* WORK ORDER *
Nothing but the lines from the one with "Clear REPL output with trash icon" down to the one with "Image resolution: width=980" should be returned, exactly and with both ends included, from the material below.

* GIVEN RECORDS *
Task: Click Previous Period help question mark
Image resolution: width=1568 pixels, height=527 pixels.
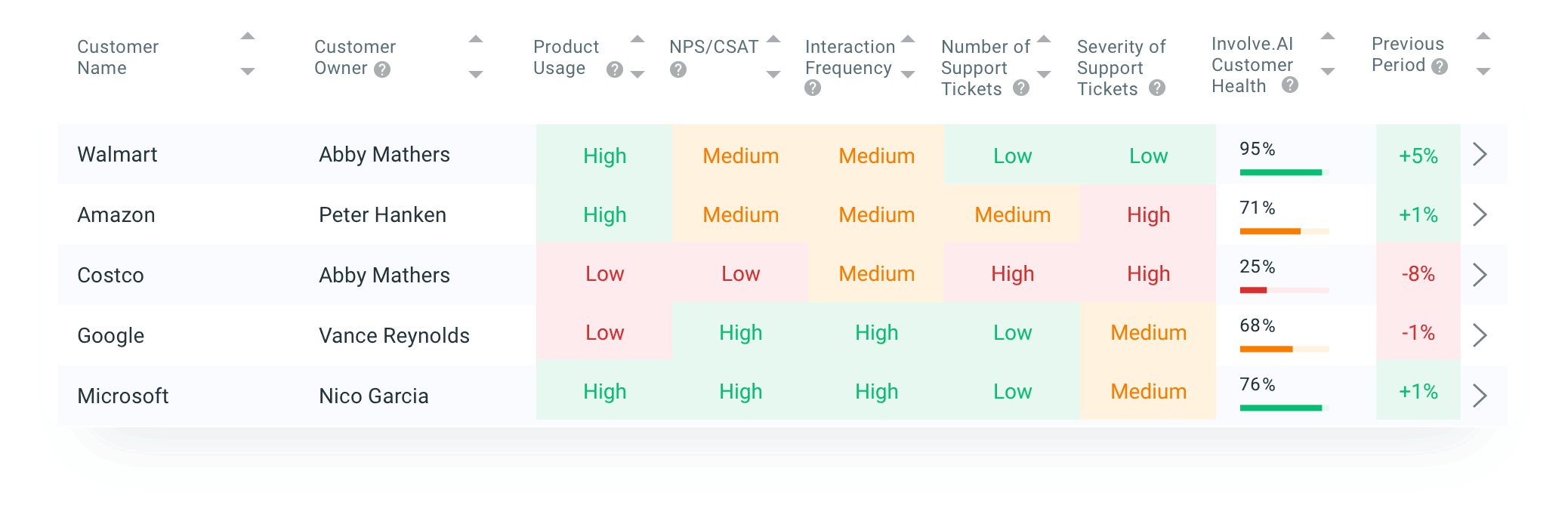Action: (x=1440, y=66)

==

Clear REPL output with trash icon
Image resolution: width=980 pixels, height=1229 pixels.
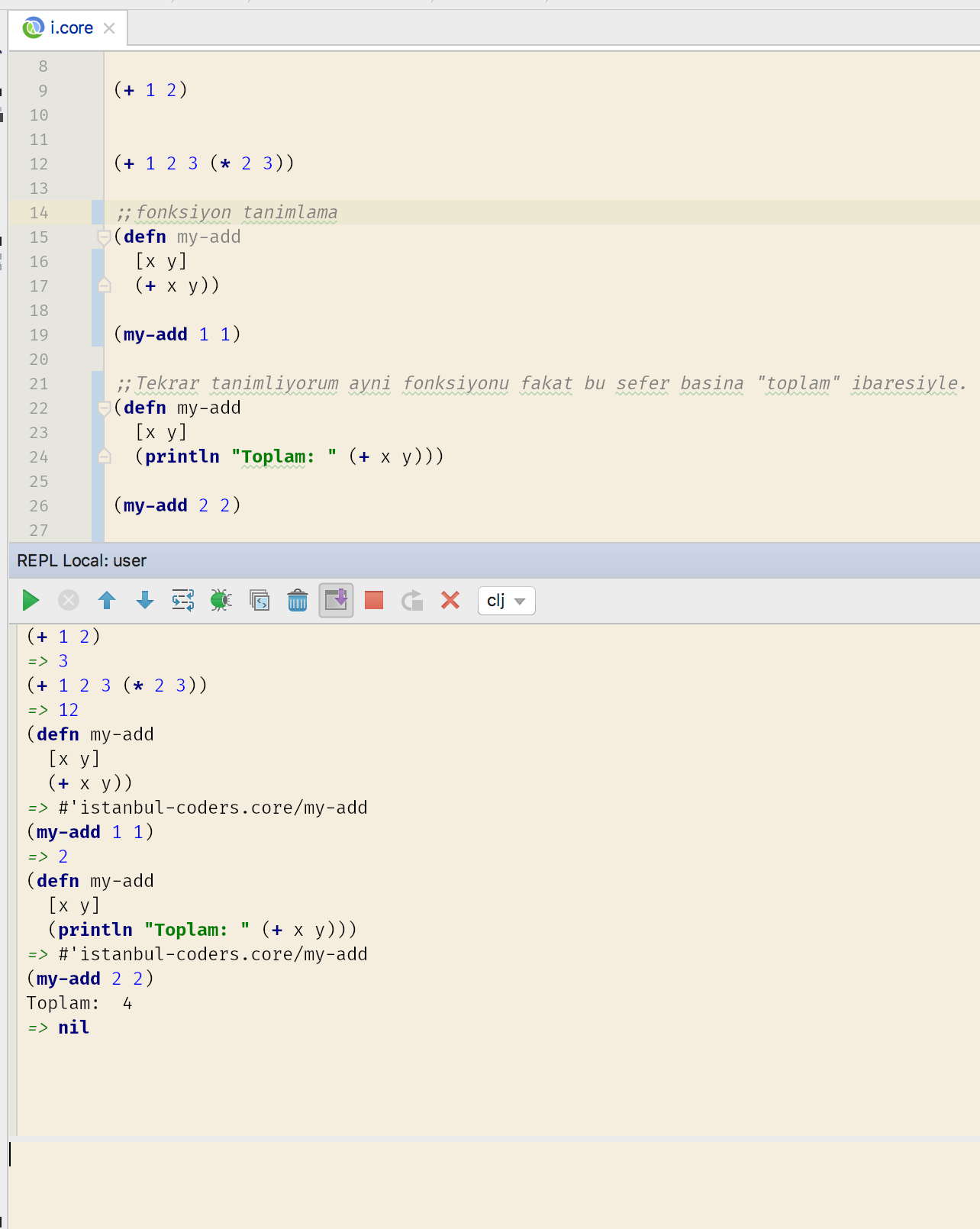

* COMPLETED TASK *
Clear REPL output with trash icon
Image resolution: width=980 pixels, height=1229 pixels.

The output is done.